__Task directions__. Scan the records below and copy every line that contains the string "agent".
───── Exercise data
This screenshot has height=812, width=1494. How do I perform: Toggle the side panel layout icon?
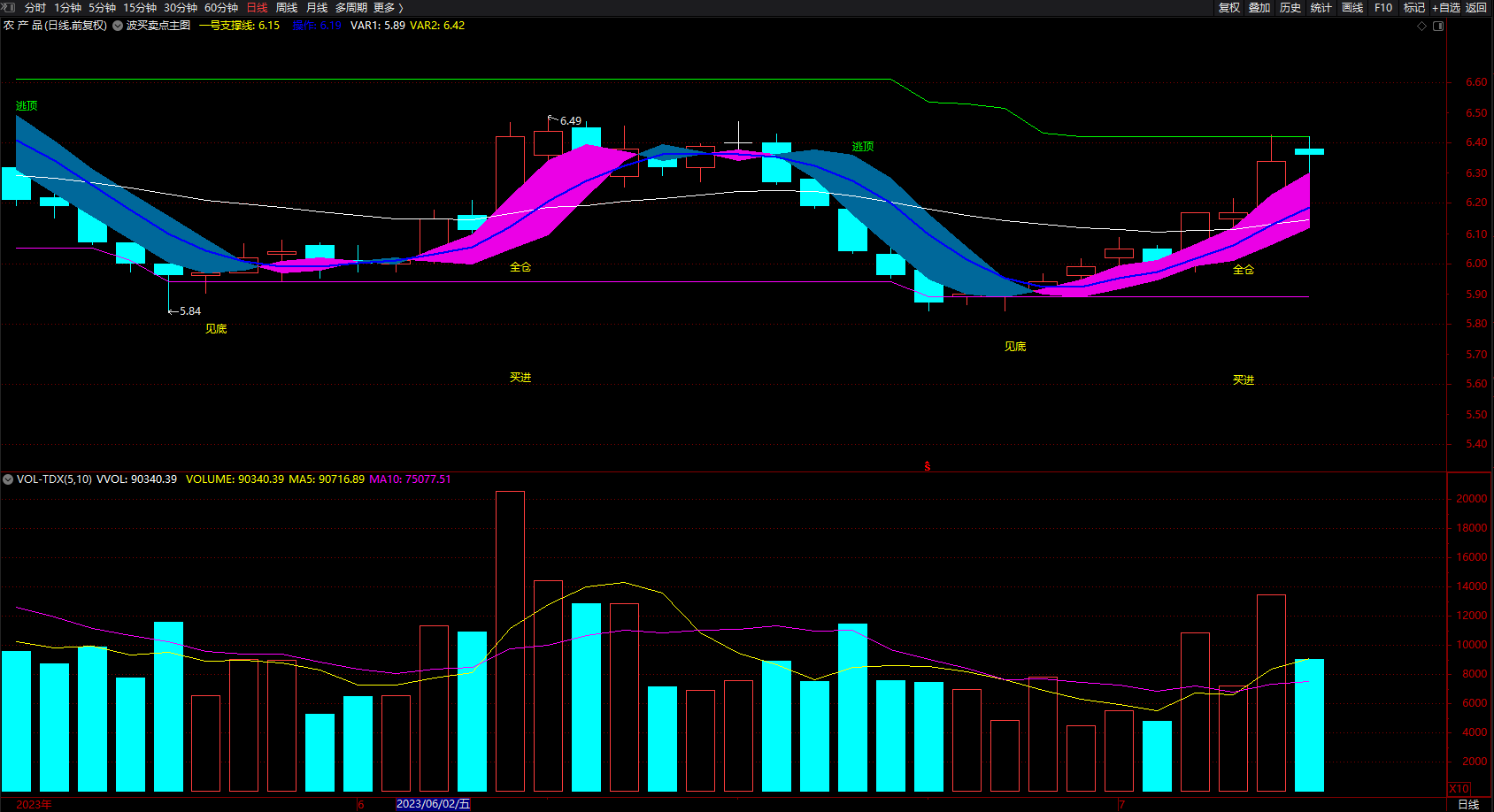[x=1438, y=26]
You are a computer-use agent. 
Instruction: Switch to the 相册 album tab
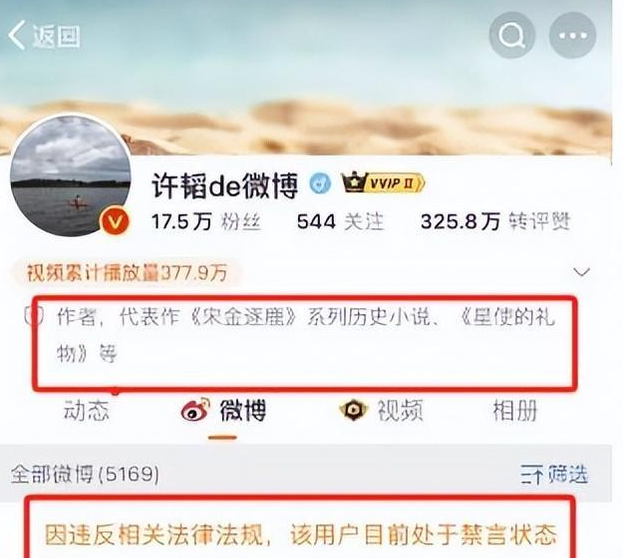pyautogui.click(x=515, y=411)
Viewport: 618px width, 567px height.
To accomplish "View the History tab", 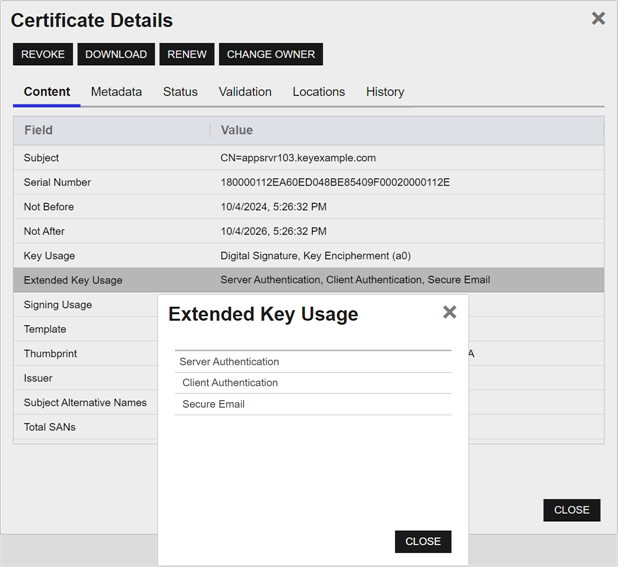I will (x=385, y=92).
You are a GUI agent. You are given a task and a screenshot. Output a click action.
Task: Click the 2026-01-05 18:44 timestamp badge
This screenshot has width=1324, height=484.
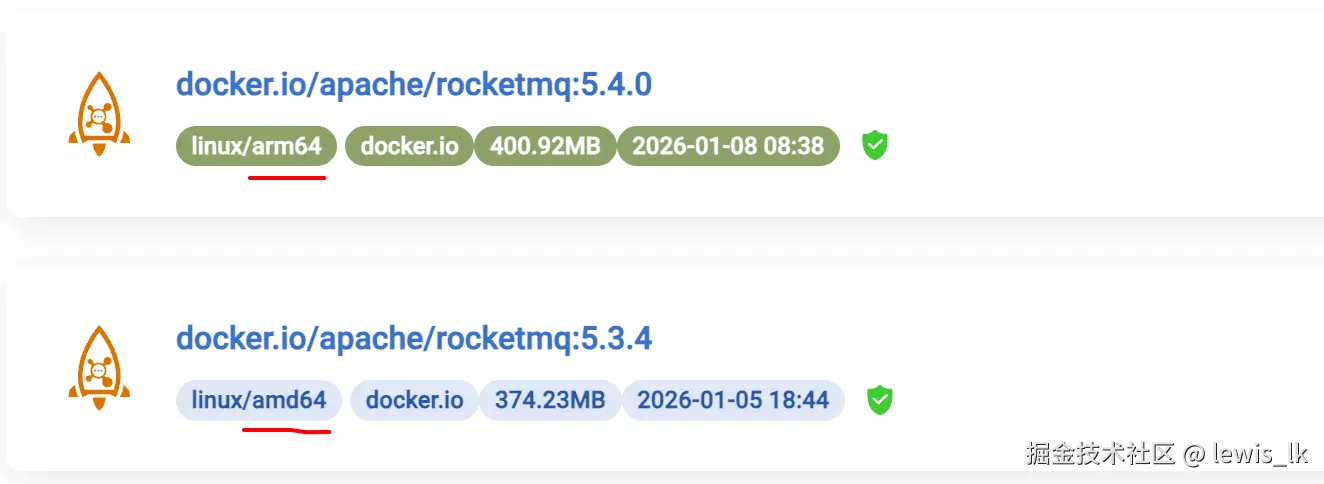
──────────
__Finished task__.
You are a computer-use agent. 
You are a GUI agent. You are given a task and a screenshot. Output a click action.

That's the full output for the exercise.